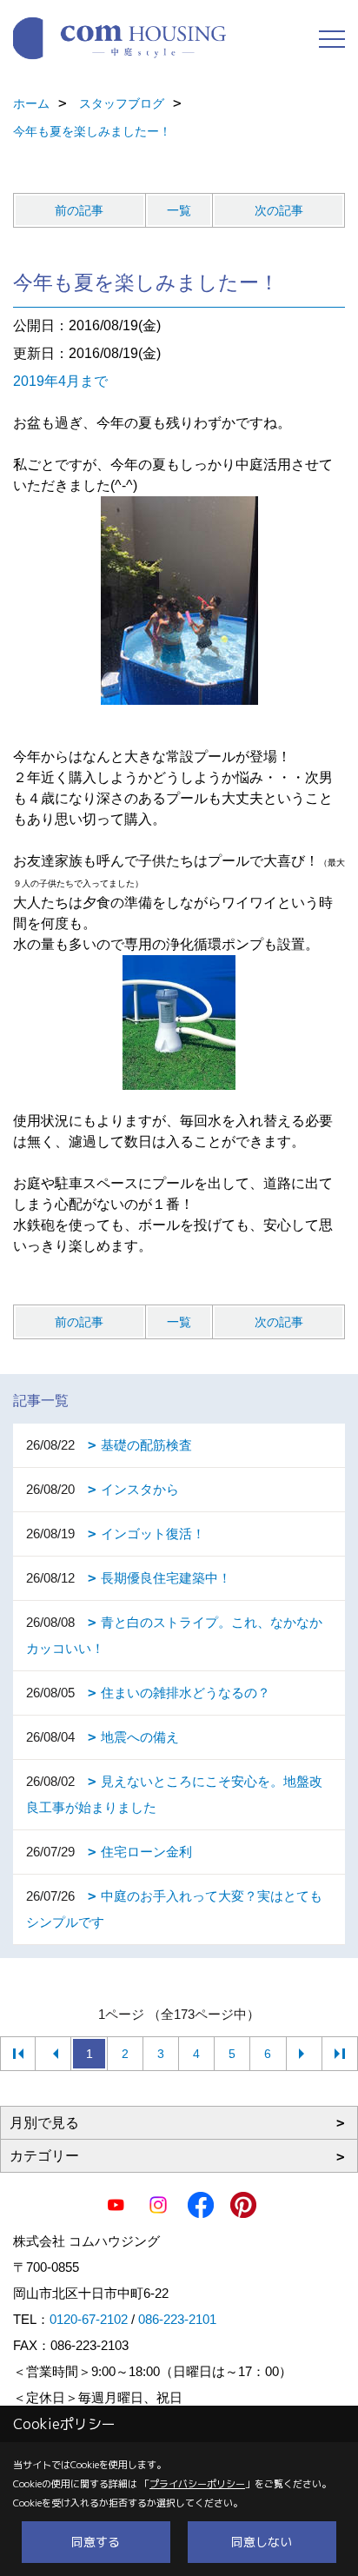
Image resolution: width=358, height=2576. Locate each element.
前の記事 (79, 210)
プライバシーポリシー (197, 2484)
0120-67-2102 (89, 2319)
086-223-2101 (177, 2319)
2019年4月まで (60, 381)
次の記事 (279, 210)
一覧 (179, 210)
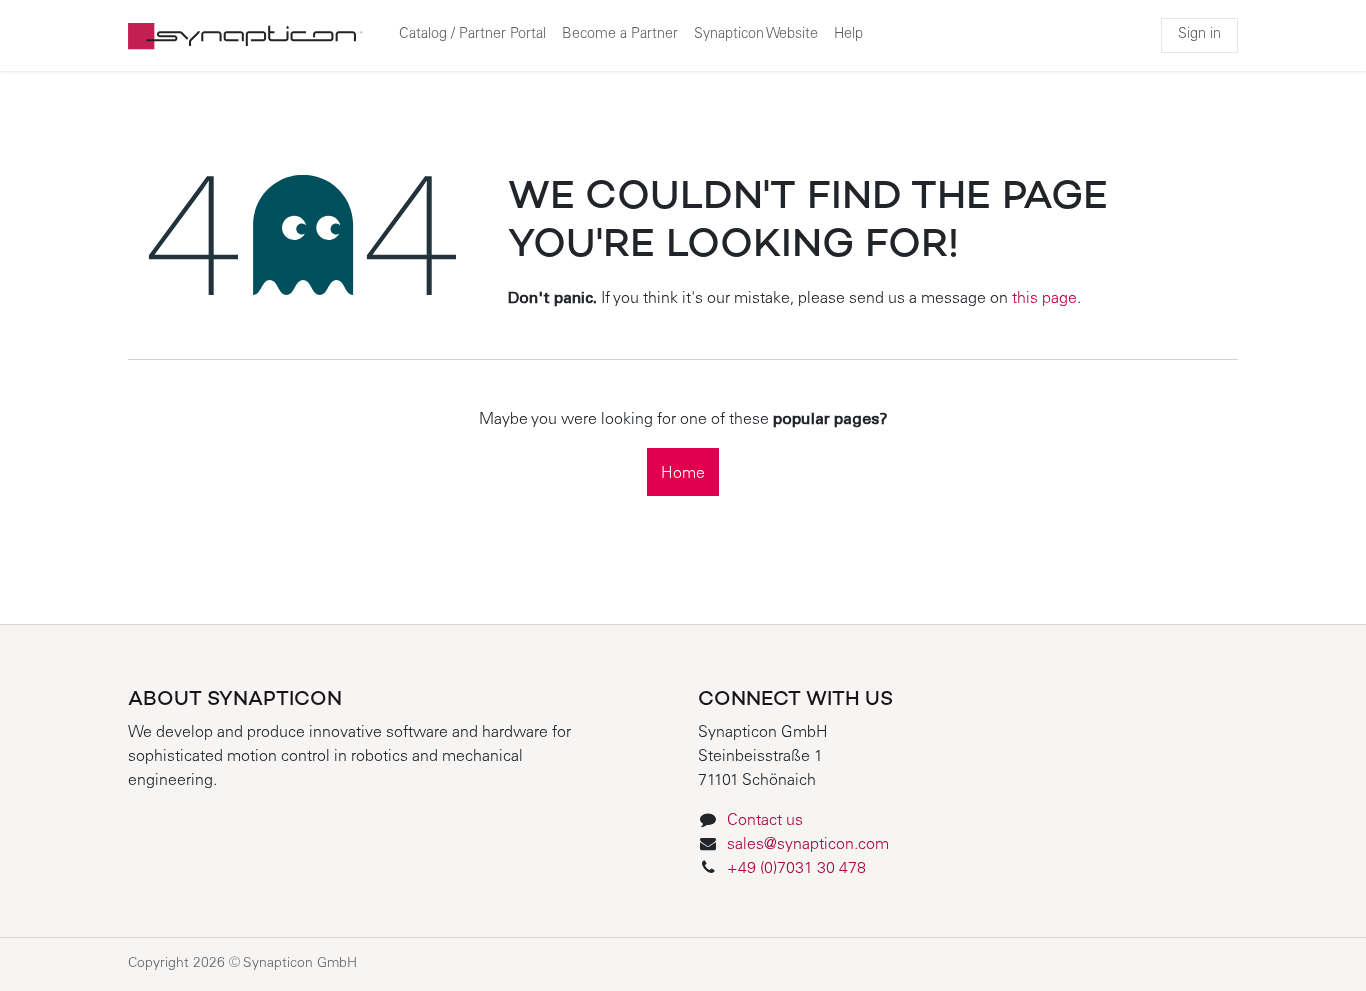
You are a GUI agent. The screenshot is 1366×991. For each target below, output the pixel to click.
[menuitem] (472, 36)
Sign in (1199, 35)
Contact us (765, 821)
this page (1044, 299)
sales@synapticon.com (808, 845)
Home (683, 474)
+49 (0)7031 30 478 (798, 869)
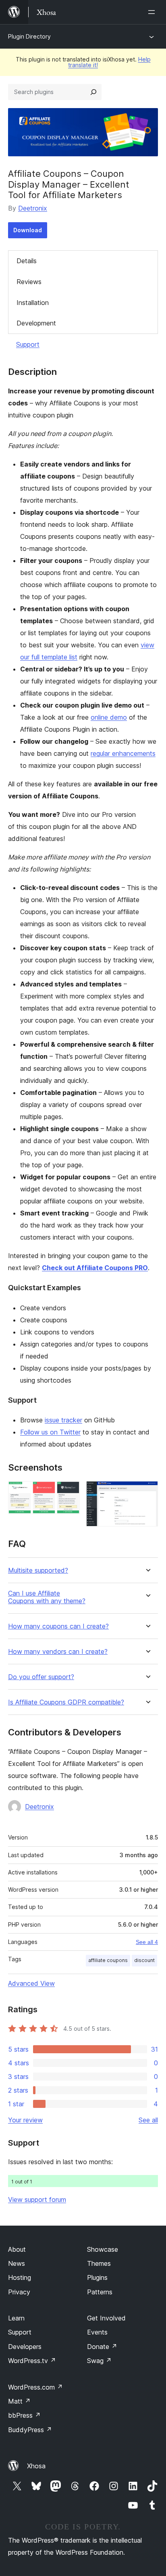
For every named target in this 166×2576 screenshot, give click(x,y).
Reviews (29, 282)
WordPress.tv (32, 2361)
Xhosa (36, 2466)
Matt (19, 2401)
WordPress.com (35, 2387)
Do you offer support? (41, 1677)
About (17, 2249)
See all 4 (147, 1942)
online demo (109, 717)
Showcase (102, 2249)
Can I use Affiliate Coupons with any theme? (46, 1597)
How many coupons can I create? (58, 1626)
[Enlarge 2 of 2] (147, 1492)
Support (27, 344)
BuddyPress (30, 2430)
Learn (16, 2318)
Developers (25, 2347)
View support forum (37, 2199)
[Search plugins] (93, 92)
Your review (25, 2120)
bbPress (24, 2415)
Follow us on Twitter (50, 1432)
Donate (102, 2347)
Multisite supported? (38, 1570)
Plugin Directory (29, 36)
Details (27, 261)
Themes (99, 2263)
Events (97, 2332)
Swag (99, 2361)
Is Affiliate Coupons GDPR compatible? (66, 1702)
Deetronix (32, 208)
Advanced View (31, 1983)
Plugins (97, 2277)
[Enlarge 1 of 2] (69, 1492)
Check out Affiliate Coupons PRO (95, 1268)
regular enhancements (123, 753)
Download (27, 230)
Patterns (99, 2292)
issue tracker (63, 1420)
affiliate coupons (108, 1960)
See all (148, 2120)
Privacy (19, 2292)
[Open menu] (153, 12)
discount (144, 1960)
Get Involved (106, 2318)
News (16, 2263)
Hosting (19, 2277)
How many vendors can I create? (58, 1651)
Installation (33, 303)
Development (36, 323)
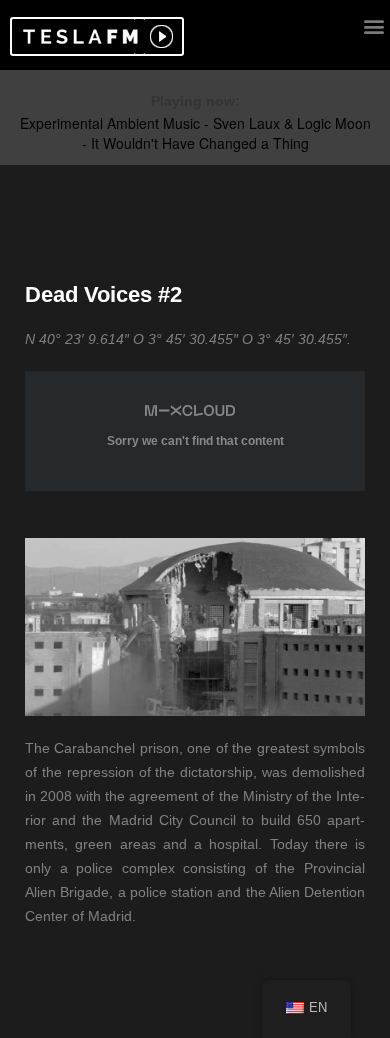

| What is expected |
An exact copy of the lines from the line containing "Reviews (29, 282)" through the final line of the listing, without pictures, is the expected result.

| Answer to this problem |
Reviews (29, 282)
WordPress.tv (32, 2361)
Xhosa (36, 2466)
Matt (19, 2401)
WordPress.com (35, 2387)
Do you offer support? (41, 1677)
About (17, 2249)
See all 4 (147, 1942)
online demo (109, 717)
Showcase (102, 2249)
Can I use Affiliate Coupons with any theme? (46, 1597)
How many coupons can I create? (58, 1626)
[Enlarge 2 of 2] (147, 1492)
Support (27, 344)
BuddyPress (30, 2430)
Learn (16, 2318)
Developers (25, 2347)
View support forum (37, 2199)
[Search plugins] (93, 92)
Your review (25, 2120)
bbPress (24, 2415)
Follow us on Twitter (50, 1432)
Donate (102, 2347)
Multisite supported? (38, 1570)
Plugin Directory (29, 36)
Details (27, 261)
Themes (99, 2263)
Events (97, 2332)
Swag (99, 2361)
Is Affiliate Coupons GDPR compatible? (66, 1702)
Deetronix (32, 208)
Advanced View (31, 1983)
Plugins (97, 2277)
[Enlarge 1 of 2] (69, 1492)
Check out Affiliate Coupons PRO (95, 1268)
regular enhancements (123, 753)
Download (27, 230)
Patterns (99, 2292)
issue tracker (63, 1420)
affiliate coupons (108, 1960)
See all (148, 2120)
Privacy (19, 2292)
[Open menu] (153, 12)
discount (144, 1960)
Get Involved (106, 2318)
News (16, 2263)
Hosting (19, 2277)
How many vendors can I create? (58, 1651)
Installation (33, 303)
Development (36, 323)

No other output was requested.